Activation Sparsity

Definition

During execution, the average sparsity of neuron activations over all neurons in all model layers, for all timesteps of all tested samples, where 0 refers to no sparsity (i.e., all neurons are always activated), and 1 refers to the case where all neurons have a zero output.

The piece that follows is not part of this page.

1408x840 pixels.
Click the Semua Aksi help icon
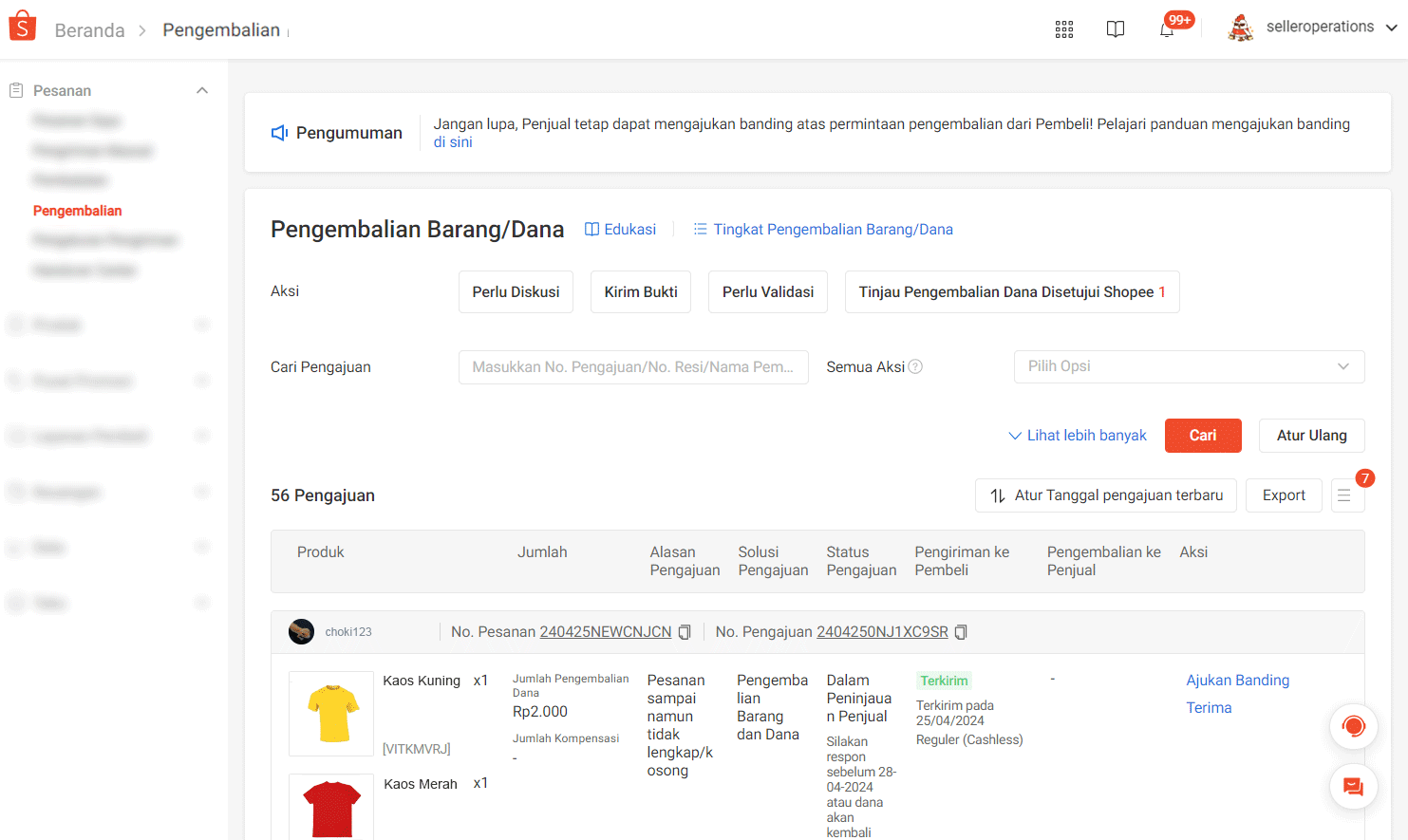click(915, 367)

The sparsity is calculated by accumulating the number of zero activations (\(z\)), over all neuron layers (\(l\)), timesteps (\(t\)), and input samples (\(i\)) and dividing by the total number of neurons (\(N\)), \(\frac{\sum_l \sum_t \sum_i z_{l,t}^i}{\sum_t \sum_l \sum_i N_{l,t}^i}\).

Implementation Notes

When the NeuroBench model is instatiated, certain layers can be recognized automatically for activation sparsity calculation.

These layers are:
  • nn.ReLU

  • nn.Sigmoid

  • snn.SpikingNeuron (this is the parent class for all spiking neuron models)

Activation sparsity is calculated using nn.Modules and not torch.functional.

To add custom activation modules, use NeuroBenchModel.add_activation_module() on your wrapped model.

The activation sparsity is calculated by using hooks that save the outputs of the activation modules. At the end of the workload, we total the number of activations that are zero by summing over all modules, over all batches, and divide by the total number of activations summed over all modules, over all batches.